Un robusto guardarropa de madera de álamo con cajones desajustados carcomido
por los gorgojos y un limonero, sembrado desde siglos en el patio, del cual
podría servirse para hacer limonada.
En la noche,
cuando llegó la luz, organizó sus vestidos de seda en el guardarropas y quiso
tomar un baño de espuma, en cambio de bañera encontró una ducha que quizá no se
había abierto por años. Al principio salieron insectos por el grifo, luego
tierra y una hora después agua turbia, dos horas después agua clara, pero fría,
muy fría. —Bendita sea la lluvia porque el día que en Istmina deje de llover ya
no habrá agua, ni para beber, ni para cocinar —y lo decían porque no había
acueducto, sino tanques en los techos de las casas, donde se recolectaba el
agua-lluvia para todas las necesidades humanas. Nunca habían escuchado lo que
era la lógica auto-sostenible, pero la utilizaban desde siempre. No había cables
eléctricos sino una planta para producir energía, que funcionaba con gasolina y
que encendían sólo a veces, cuando el hospital tenía que ver coser a los
heridos de los combates. —¿Combates? —Preguntó Lulita. Sí. Combates. Y no
precisamente entre mujeres y maridos.
Quería orinar,
pero al levantar la tapa de la taza se encontró con un sapo grande y café diciéndole
croac. Esa noche tuvo que hacerlo al pie del limonero; en la mañana, por
fortuna, el sapo ya no estaba. Quiso cambiar su menú de maní y agua pero
recorrió todo el pueblo y se dio cuenta que no había restaurantes de Hare
Krishna, ni chinos, ni siquiera budistas; la gente pensaba que Tao era el
nombre de algún nuevo vendedor, pastor o político del pueblo y el único
restaurante vendía arroz y pollo frito.
Luego de dos
semanas, la soledad empezó a incomodarle tanto como la sarna noruega y se cansó
de comer pollo frito. No quería invitar a nadie a su casa, pues se avergonzaba
de no tener mesa ni tenedores, sólo cucharas y contenedores de plástico con
restos de pollo, que se acumulaban en el patio, porque no había caneca para la
basura. Un sábado se fue a la tienda del pueblo que era una maravilla, vendían
botellas de agua, latas de atún y sardinas, pan tajado, cebolla, tomates y
comida para gatos. Compró todo eso y además encontró lo que necesitaba para
organizar su nueva vida: Un espejo, jabón, un estropajo, cortaúñas,
quitaesmalte, una sábana, cepillo y pasta dentífrica, un rascador para la
comezón de la espalda y bolsas de plástico para meter la basura. Cambió un poco
sus hábitos: el sombrero por un paraguas, las sandalias por unas botas de
caucho. Se olvidó de los moto-taxistas porque cobraban mucho y los que no,
tenían fama de asaltantes o violadores.
Pasado un mes,
las ronchas se le habían regado por todo el cuerpo y no podía dormir bien.

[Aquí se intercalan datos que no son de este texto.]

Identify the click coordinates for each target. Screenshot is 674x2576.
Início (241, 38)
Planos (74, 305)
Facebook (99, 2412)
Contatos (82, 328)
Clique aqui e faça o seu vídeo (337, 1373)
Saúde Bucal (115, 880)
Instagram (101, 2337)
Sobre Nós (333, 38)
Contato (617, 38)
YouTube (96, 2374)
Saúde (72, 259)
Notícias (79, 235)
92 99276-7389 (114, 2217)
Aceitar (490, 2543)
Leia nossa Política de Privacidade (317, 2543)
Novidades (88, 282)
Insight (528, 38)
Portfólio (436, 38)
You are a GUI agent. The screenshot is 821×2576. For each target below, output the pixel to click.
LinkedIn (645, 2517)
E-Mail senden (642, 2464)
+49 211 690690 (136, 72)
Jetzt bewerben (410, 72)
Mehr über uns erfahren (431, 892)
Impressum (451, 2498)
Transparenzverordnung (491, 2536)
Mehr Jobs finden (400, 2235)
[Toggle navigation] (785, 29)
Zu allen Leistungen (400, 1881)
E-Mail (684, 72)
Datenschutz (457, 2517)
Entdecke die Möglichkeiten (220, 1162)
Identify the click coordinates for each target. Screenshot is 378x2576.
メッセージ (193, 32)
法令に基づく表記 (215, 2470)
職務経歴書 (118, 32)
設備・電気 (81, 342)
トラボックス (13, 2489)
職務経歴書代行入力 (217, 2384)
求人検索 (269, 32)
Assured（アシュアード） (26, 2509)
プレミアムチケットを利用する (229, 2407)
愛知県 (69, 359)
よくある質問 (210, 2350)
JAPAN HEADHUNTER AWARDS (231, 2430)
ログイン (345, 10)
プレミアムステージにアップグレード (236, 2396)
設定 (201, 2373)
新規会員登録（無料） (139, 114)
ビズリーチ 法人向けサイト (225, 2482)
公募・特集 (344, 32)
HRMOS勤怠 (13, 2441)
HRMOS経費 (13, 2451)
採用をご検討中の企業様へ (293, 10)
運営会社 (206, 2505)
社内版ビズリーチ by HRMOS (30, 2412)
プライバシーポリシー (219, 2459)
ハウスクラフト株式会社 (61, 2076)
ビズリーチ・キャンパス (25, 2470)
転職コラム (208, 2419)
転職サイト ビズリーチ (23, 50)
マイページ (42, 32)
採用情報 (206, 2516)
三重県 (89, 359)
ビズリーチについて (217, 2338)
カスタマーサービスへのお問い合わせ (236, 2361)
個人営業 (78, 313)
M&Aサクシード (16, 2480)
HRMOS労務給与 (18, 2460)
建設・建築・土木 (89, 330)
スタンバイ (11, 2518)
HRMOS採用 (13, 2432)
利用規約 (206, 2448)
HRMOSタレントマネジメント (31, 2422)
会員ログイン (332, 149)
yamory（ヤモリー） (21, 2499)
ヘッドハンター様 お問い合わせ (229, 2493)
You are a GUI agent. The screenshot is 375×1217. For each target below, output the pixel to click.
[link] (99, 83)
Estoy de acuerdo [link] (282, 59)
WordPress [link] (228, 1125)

Escuchaba todos los ruidos externos, a veces disparos, la puerta sin cerradura
se abría por el viento y se cerraba con un golpe que la hacía levantar de la
cama. Pero lo peor, lo más aterrador de todo, era un extraño ruido en el
guardarropa. Lulita pensó que se trataba de una rata, pues la oía escarbar en
el cajón donde había metido los calzones. Pero el ruido era de un mamífero más
grande, porque se lamentaba. Lulita sacó el colchón a la sala desprovista de
muebles y allí pasó varias noches, y por una semana no se puso calzones.
Una tarde llegó
decidida a develar de una vez por todas de qué se trataba ese ruido que la
atormentaba. Armada con una rama del limonero y el palo de la escoba, entró a la
habitación y se acercó despacio y con asco al guardarropa, preparada para
encontrarse algún ser repugnante, un animal sarnoso y peludo, con garras y
colmillos, dispuesto a saltarle a la cara por haberse osado a abrirle su
guarida; babeando de rabia, alguna asquerosa rata con alas que volaría
alrededor de su cabeza con deseo de prenderse a su arteria yugular, ¿una
serpiente?, ¿una araña con cara humana?, ¿una cucaracha gigante? ¿un insecto
voraz? ¿una cierta figura Kafkaeska?
¿a lo mejor un Gregorio Samsa?... Con el palo tiró del cajón, que se
entreabrió, pero no salió nada. Luego tiró más fuerte para que el cajón se
abriera del todo y vio algo que respiraba debajo de la ropa. Separó los
calzones. Y allí estaban, peludos, blancos, suaves, ligeros, palpitantes, tres
lindos cachorritos de gato, lo más lindo y tierno que Lulita había visto por
semanas.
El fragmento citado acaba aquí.